◆ Stated problem ◆
Write out each line of the entries below word for word, leaving out the pictures.
[Start Raw data]
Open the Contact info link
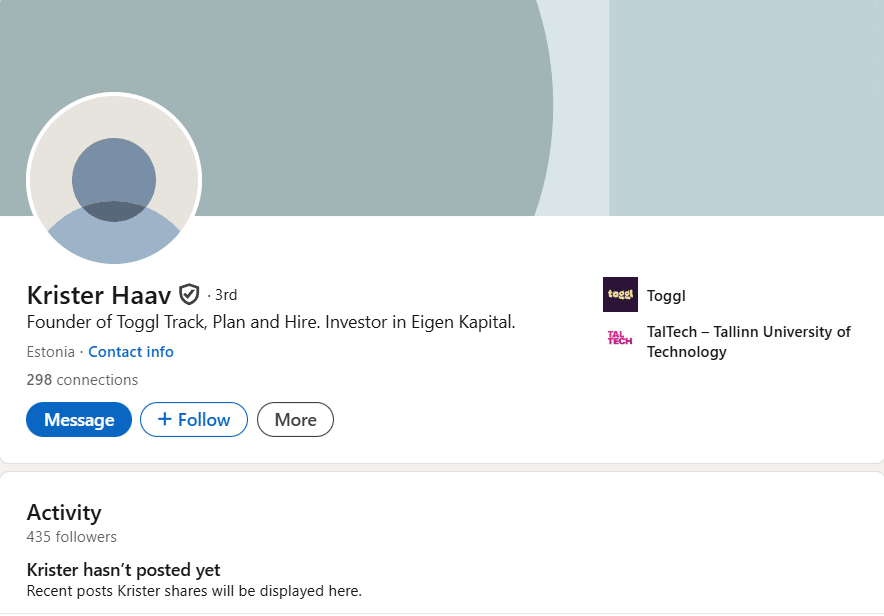 tap(131, 352)
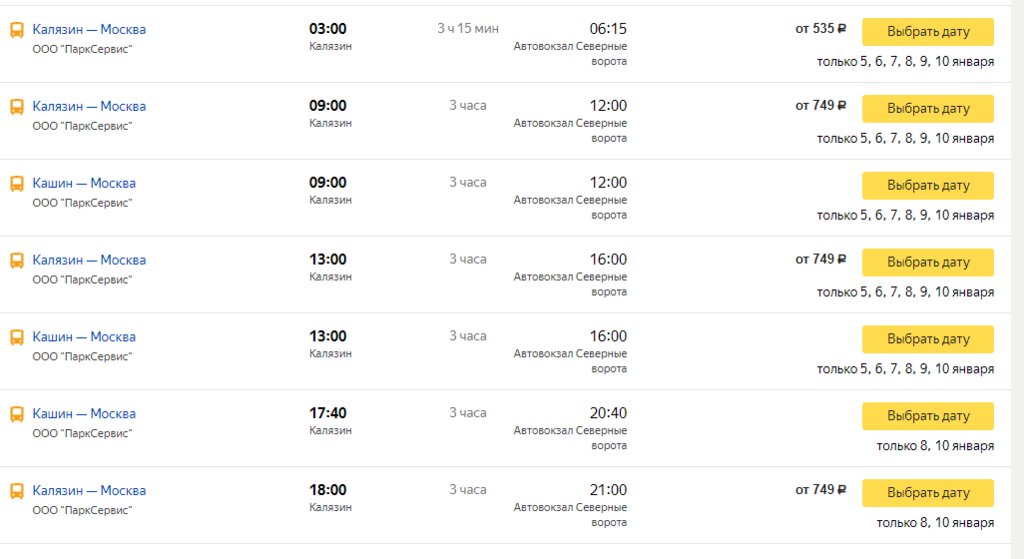Choose date for 09:00 Калязин — Москва trip
Viewport: 1024px width, 559px height.
coord(928,109)
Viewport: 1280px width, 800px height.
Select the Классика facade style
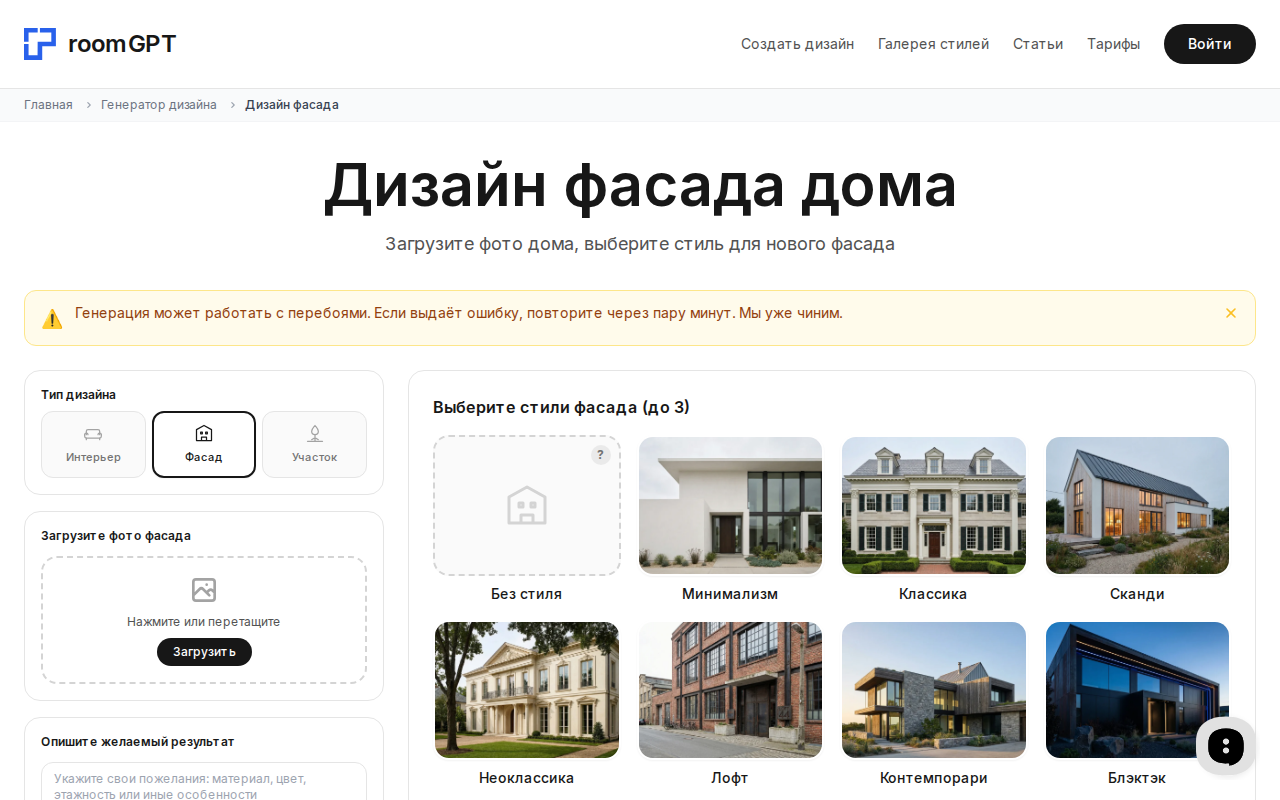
[End Raw data]
◆ The solution ◆
Open the Contact info link
 tap(131, 352)
Choose date for 09:00 Калязин — Москва trip
Viewport: 1024px width, 559px height.
coord(928,109)
Viewport: 1280px width, 800px height.
Select the Классика facade style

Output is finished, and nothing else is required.